**Task details**
Would you find each line in the entries below with the string "Given" and copy it?

[[ Provided data, beginning ]]

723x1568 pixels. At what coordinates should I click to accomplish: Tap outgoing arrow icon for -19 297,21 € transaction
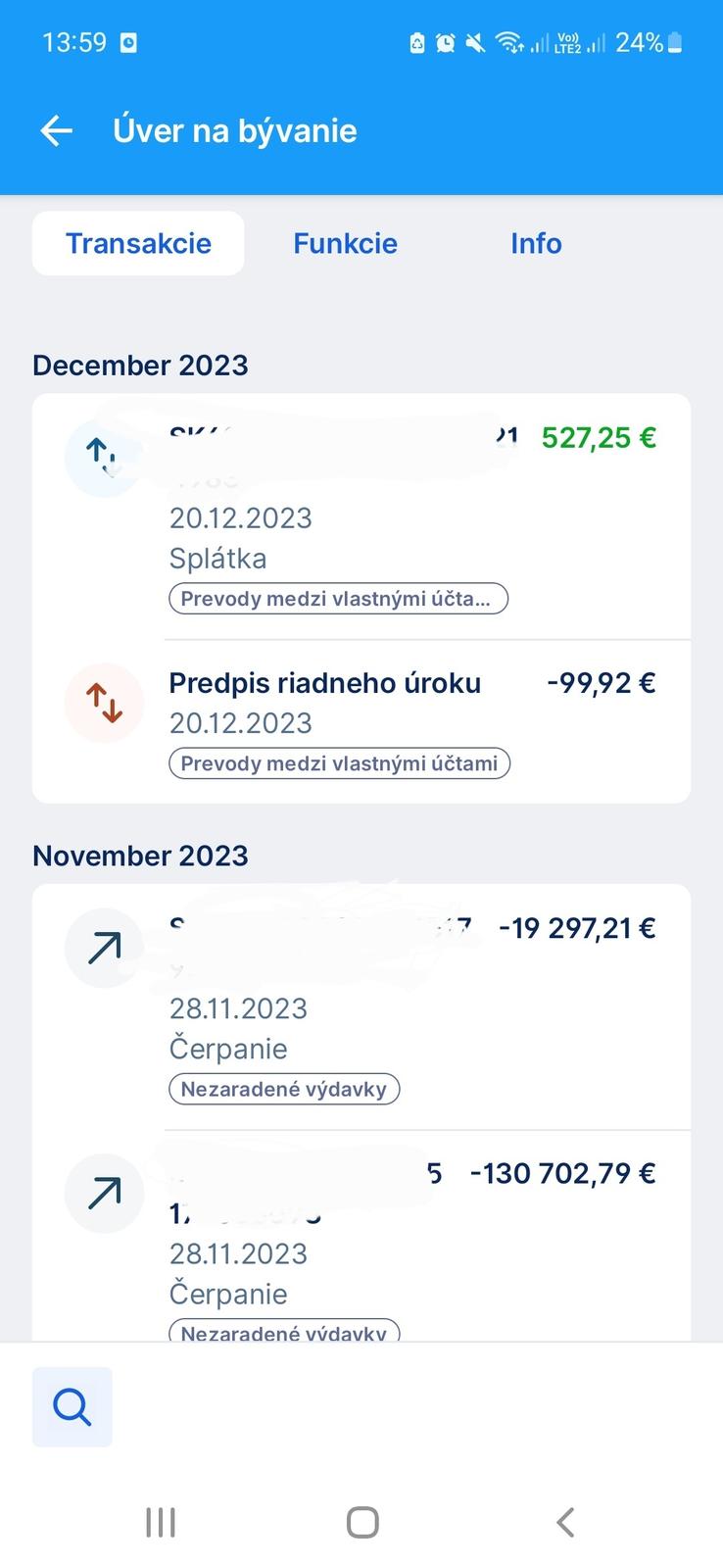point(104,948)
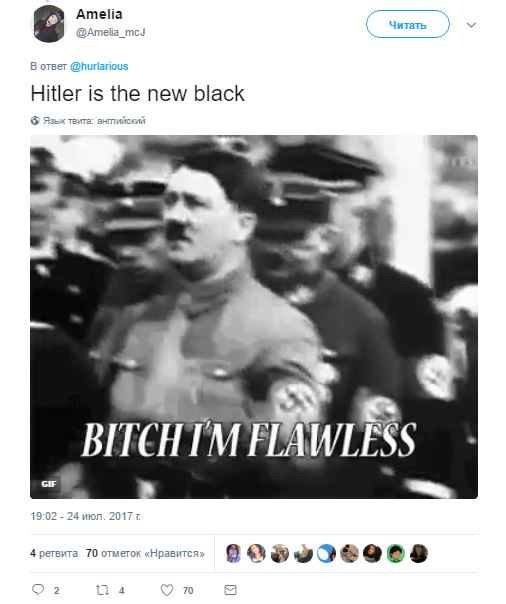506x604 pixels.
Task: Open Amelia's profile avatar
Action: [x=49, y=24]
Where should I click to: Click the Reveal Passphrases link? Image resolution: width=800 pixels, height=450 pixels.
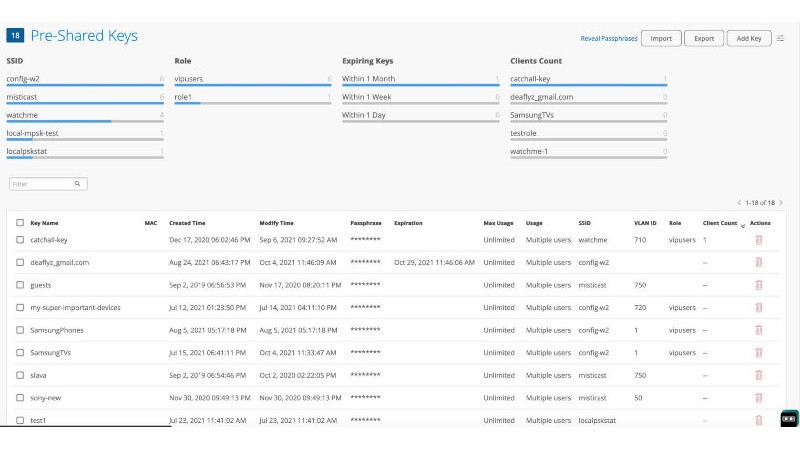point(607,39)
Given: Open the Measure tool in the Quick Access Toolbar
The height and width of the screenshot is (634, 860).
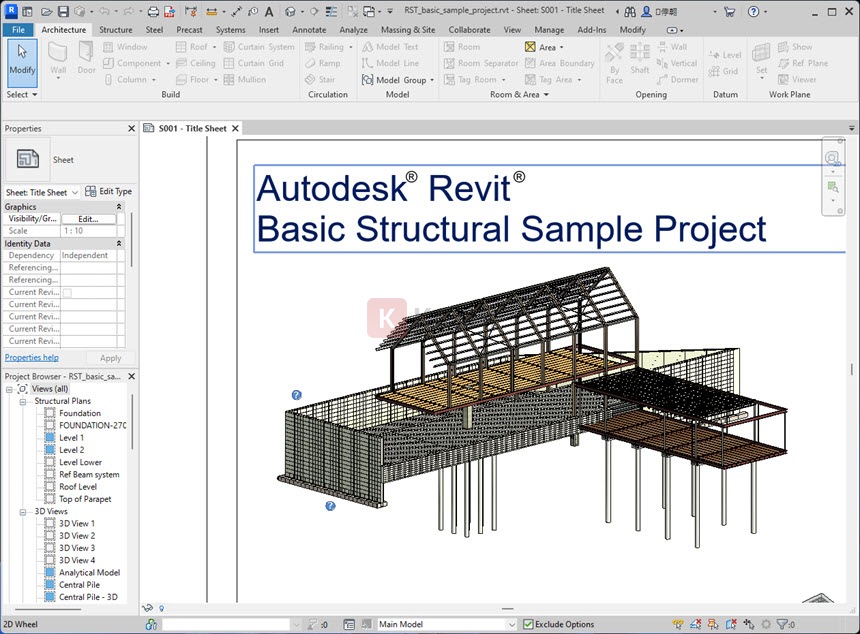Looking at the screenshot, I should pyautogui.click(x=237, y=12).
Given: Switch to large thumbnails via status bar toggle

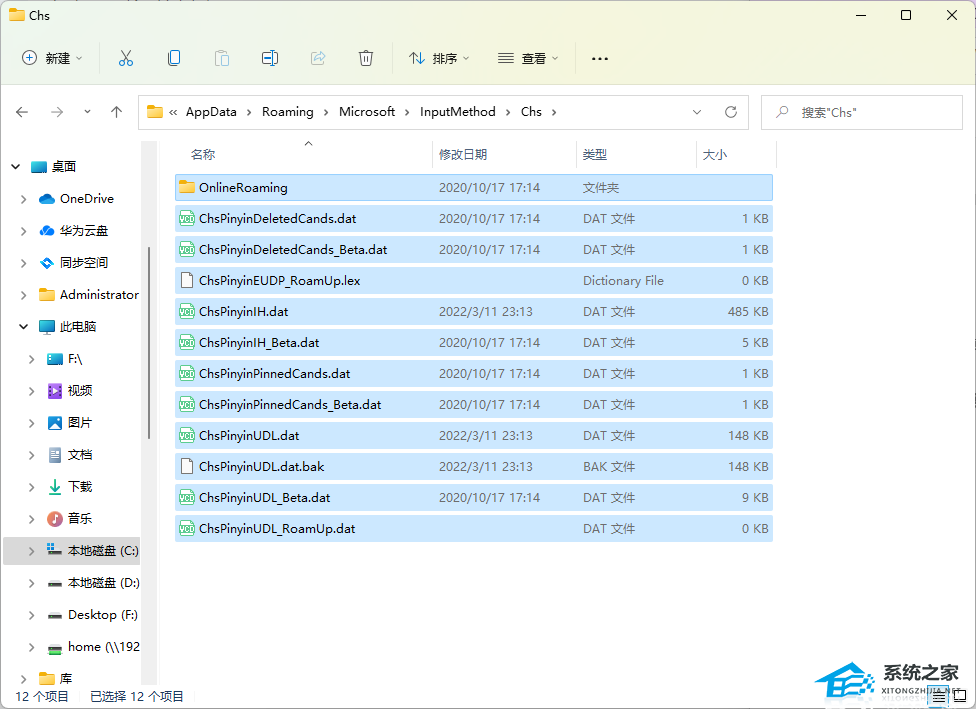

[[ Provided data, end ]]

**Response**
Given: Open the Measure tool in the Quick Access Toolbar
Given: Switch to large thumbnails via status bar toggle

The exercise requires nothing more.